So why do you support their claim that copying without payment is not stealing- if you disagree with it?

You seem to hold two mutually exclusive views on this matter;

1) That creative individuals should be rewarded for their efforts

2) That those creative efforts can be freely copied and made use of without payment being required- against the will of their creator.

Maybe in your brave new world the creative people are to be uniquely disadvantaged for the good of the majority? They alone will be denied the right to be rewarded for their efforts, because the ideology of that information utopia demands that they have no right to expect their labour to be respected?

We've already established two core things:

1. Ideas aren't property.

2. Copying isn't stealing.

These can be derived by:

1a. If you believe in self ownership, you believe in property rights.

1b. If you assert that ideas are property, you imply that you own the thoughts of another.

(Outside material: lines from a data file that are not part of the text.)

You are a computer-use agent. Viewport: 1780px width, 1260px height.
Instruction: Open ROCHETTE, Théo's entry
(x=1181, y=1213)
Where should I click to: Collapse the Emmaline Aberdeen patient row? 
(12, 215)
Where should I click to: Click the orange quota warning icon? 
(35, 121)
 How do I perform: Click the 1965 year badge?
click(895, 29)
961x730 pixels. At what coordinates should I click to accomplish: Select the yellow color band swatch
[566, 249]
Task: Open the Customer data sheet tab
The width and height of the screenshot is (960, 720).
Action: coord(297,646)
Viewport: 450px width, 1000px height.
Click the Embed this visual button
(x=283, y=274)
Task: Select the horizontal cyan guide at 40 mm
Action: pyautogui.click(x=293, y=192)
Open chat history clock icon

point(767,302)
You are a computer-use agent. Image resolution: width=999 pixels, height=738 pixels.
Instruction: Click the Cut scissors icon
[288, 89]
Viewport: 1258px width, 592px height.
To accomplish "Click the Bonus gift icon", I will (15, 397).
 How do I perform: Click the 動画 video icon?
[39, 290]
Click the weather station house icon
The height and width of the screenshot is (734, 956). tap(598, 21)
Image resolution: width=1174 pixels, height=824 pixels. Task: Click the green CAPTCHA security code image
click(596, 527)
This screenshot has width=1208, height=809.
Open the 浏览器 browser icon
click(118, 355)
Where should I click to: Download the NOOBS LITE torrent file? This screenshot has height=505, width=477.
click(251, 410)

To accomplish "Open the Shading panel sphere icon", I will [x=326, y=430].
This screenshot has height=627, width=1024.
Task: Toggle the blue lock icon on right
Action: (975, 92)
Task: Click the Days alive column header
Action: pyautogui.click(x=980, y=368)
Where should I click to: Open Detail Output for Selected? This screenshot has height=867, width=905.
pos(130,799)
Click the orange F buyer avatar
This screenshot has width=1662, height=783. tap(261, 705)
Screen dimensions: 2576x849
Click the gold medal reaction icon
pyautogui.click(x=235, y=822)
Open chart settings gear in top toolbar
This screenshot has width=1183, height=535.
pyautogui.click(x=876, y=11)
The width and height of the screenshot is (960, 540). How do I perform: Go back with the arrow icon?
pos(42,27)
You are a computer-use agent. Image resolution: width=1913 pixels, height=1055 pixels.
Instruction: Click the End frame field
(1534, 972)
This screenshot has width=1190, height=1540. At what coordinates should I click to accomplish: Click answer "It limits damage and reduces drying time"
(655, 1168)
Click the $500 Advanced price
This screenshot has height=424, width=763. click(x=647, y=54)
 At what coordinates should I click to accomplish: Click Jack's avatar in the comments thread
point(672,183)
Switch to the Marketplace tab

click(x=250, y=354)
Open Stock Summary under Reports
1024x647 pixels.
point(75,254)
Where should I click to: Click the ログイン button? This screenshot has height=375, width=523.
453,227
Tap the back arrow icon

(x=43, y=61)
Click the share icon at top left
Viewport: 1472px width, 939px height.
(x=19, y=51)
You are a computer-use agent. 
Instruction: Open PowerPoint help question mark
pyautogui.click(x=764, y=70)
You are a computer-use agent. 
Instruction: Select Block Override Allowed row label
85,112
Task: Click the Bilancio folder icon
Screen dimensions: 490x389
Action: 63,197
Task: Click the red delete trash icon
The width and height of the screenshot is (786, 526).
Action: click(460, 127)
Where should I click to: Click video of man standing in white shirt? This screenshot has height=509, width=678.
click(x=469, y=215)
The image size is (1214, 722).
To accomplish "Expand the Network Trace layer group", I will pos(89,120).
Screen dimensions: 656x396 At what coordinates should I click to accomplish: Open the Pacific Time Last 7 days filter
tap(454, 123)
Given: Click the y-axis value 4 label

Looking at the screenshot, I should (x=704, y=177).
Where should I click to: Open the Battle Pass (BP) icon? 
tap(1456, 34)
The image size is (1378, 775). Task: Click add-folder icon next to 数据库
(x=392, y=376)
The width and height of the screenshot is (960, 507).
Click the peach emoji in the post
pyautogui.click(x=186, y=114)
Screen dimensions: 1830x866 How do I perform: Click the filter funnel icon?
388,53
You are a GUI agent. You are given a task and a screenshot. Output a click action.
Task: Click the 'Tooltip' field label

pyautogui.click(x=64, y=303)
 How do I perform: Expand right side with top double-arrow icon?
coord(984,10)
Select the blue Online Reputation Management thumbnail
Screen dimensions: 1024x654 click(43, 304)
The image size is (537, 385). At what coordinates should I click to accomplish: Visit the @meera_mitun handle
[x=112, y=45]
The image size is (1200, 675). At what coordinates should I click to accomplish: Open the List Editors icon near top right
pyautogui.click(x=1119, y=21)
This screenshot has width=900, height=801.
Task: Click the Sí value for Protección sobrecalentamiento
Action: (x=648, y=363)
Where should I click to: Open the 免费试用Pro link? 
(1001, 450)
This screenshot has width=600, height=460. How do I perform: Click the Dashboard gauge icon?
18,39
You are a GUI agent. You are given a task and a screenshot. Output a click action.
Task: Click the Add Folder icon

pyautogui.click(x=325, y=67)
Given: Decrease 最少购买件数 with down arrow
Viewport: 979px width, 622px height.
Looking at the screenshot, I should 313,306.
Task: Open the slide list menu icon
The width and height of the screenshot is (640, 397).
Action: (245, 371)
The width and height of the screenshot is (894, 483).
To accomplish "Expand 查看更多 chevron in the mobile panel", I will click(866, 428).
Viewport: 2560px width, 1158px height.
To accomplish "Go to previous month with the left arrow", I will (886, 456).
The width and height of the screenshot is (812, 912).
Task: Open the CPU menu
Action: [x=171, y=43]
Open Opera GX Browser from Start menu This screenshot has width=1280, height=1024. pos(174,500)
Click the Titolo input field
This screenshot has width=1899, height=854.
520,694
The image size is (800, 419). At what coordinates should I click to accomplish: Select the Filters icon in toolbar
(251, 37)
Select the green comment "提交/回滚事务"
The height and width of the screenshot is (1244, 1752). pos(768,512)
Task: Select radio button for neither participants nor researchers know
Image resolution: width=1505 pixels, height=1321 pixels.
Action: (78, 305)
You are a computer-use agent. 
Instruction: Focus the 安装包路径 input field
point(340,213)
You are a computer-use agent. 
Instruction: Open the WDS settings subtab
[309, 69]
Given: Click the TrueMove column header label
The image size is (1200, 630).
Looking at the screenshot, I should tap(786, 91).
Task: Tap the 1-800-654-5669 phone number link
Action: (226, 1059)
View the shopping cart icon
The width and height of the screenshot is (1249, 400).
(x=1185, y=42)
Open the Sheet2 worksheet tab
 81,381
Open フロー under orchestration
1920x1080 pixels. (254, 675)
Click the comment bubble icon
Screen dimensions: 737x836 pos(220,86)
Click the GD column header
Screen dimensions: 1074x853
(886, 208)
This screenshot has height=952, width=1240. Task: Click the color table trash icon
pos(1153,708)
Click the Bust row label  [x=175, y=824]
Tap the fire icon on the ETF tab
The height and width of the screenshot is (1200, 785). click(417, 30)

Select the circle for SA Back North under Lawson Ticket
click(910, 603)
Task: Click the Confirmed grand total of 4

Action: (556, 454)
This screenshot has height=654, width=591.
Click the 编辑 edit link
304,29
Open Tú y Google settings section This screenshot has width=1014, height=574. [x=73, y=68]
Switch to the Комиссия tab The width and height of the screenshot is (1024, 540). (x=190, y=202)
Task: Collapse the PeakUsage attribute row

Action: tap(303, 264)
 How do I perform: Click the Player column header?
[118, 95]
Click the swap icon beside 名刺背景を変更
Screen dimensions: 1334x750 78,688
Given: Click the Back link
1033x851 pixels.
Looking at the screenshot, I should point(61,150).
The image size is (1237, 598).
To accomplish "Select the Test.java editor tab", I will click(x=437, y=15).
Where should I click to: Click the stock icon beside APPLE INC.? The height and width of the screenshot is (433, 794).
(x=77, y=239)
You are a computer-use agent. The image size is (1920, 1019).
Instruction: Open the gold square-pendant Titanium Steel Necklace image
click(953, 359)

1c. If you believe in self ownership, someone else can't own your thoughts.

1d. Therefore, if you accept the above, ideas aren't property.

2a. Stealing is the transfer of property without consent.

2b. If you make a copy of something, no transfer of property has occurred.

2c. Therefore, if you accept the above, copying isn't stealing.

While there may be universally preferable behaviour dictating that the abuse of property rights is bad, copyright does not fall into this category.

As some give up their copyright (such as open source software), maintaining copyright isn't universally preferable behaviour. You could dig further into this, but I think this suffices here.

We can also assume the following:

3a. Near universally preferable behaviour can be considered objective in the sphere of morality.

4a. Non near universally preferred behaviour can be considered subjective in the sphere of morality.

As copyright isn't universally preferred behaviour, whether it should or shouldn't be respected is subjective. In other words, whether it is moral or fair to reward people for their efforts, depends on the opinion of the individual.

As I don't believe my moral beliefs should be forced upon another, I can both say that I think it is fair to reward people for their efforts, while maintaining that others are free to form their own opinion. This is why there is no contradiction - I'm suggesting that everyone is free to form their own opinions.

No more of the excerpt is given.